Question 1
Domain 5: Security, Compliance, and Governance for AI SolutionsA bank is fine-tuning a large language model (LLM) on Amazon Bedrock to assist customers with questions about their loans. The bank wants to ensure that the model does not reveal any private customer data. Which solution meets these requirements?
Correct answer: B
Explanation
PII must be removed before fine-tuning because Bedrock fine-tuning uses “private data,” and training on raw customer records can cause the model to learn and reproduce sensitive details. Sanitizing the corpus at data-prep time prevents private customer data from entering the training set in the first place.

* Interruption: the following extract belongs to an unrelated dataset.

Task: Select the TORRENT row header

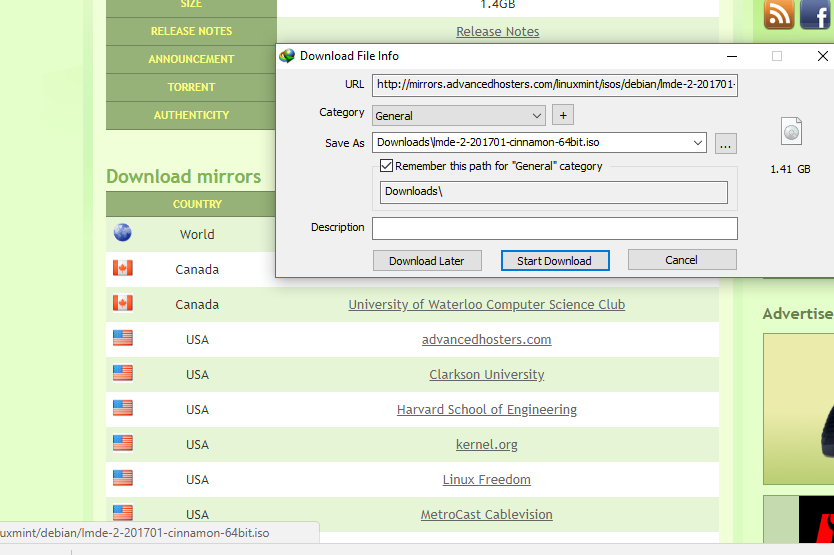Action: click(x=191, y=87)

Why each option is right or wrong
A. Use Amazon Bedrock Guardrails.
Guardrails filter model outputs at inference time, not the fine-tuning dataset.
B. Remove personally identifiable information (PII) from the customer data before fine-tuning the LLM.

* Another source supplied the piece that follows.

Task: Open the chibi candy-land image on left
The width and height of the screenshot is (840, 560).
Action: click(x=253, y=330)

Amazon Bedrock fine-tuning is supervised adaptation on the customer’s own private corpus, so any raw customer records included in that corpus can be learned and potentially reproduced by the model. Under AWS data-handling expectations, the sensitive fields must be removed during data preparation before the fine-tuning job starts; sanitizing the dataset at this stage is the only way to ensure private customer data never enters the training set.
C. Increase the Top-K parameter of the LLM.
Top-K changes token sampling diversity; it does not remove sensitive training data.
D. Store customer data in Amazon S3. Encrypt the data before fine-tuning the LLM.
Encryption protects stored data, but encrypted PII can still be present in training inputs.